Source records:

####################

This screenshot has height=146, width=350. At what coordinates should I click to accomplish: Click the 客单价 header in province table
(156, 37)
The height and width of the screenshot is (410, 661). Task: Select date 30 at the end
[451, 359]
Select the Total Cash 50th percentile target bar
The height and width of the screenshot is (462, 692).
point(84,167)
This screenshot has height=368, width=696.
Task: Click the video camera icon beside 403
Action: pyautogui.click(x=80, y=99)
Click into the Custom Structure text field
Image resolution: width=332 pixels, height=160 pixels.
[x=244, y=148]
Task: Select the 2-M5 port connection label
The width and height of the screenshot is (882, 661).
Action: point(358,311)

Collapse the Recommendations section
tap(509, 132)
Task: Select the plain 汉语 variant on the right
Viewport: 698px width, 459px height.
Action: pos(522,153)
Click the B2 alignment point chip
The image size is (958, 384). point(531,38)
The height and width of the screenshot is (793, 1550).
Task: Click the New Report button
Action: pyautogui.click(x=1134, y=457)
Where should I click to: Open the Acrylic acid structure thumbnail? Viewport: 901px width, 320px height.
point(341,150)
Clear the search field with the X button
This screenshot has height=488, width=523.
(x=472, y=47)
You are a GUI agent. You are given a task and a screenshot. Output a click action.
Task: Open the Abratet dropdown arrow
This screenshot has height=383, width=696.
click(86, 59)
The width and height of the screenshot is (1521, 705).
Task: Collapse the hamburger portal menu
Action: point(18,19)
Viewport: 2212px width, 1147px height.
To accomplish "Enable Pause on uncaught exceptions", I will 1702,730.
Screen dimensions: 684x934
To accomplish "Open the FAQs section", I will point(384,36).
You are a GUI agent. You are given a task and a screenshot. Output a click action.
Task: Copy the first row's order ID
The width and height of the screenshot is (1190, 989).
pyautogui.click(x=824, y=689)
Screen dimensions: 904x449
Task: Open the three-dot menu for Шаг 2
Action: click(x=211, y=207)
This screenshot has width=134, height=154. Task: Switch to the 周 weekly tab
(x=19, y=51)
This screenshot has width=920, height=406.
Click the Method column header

####################

Reproduce the listing above, renaming every "Viewport" to "Window" and leaving everything else unchanged.

This screenshot has height=146, width=350. At what coordinates should I click to accomplish: Click the 客单价 header in province table
(156, 37)
The height and width of the screenshot is (410, 661). Task: Select date 30 at the end
[451, 359]
Select the Total Cash 50th percentile target bar
The height and width of the screenshot is (462, 692).
point(84,167)
This screenshot has height=368, width=696.
Task: Click the video camera icon beside 403
Action: pyautogui.click(x=80, y=99)
Click into the Custom Structure text field
Image resolution: width=332 pixels, height=160 pixels.
[x=244, y=148]
Task: Select the 2-M5 port connection label
The width and height of the screenshot is (882, 661).
Action: point(358,311)

Collapse the Recommendations section
tap(509, 132)
Task: Select the plain 汉语 variant on the right
Window: 698px width, 459px height.
Action: pos(522,153)
Click the B2 alignment point chip
The image size is (958, 384). point(531,38)
The height and width of the screenshot is (793, 1550).
Task: Click the New Report button
Action: pyautogui.click(x=1134, y=457)
Where should I click to: Open the Acrylic acid structure thumbnail? Window: 901px width, 320px height.
point(341,150)
Clear the search field with the X button
This screenshot has height=488, width=523.
(x=472, y=47)
You are a GUI agent. You are given a task and a screenshot. Output a click action.
Task: Open the Abratet dropdown arrow
This screenshot has height=383, width=696.
click(86, 59)
The width and height of the screenshot is (1521, 705).
Task: Collapse the hamburger portal menu
Action: point(18,19)
Window: 2212px width, 1147px height.
To accomplish "Enable Pause on uncaught exceptions", I will 1702,730.
Screen dimensions: 684x934
To accomplish "Open the FAQs section", I will point(384,36).
You are a GUI agent. You are given a task and a screenshot. Output a click action.
Task: Copy the first row's order ID
The width and height of the screenshot is (1190, 989).
pyautogui.click(x=824, y=689)
Screen dimensions: 904x449
Task: Open the three-dot menu for Шаг 2
Action: click(x=211, y=207)
This screenshot has width=134, height=154. Task: Switch to the 周 weekly tab
(x=19, y=51)
This screenshot has width=920, height=406.
Click the Method column header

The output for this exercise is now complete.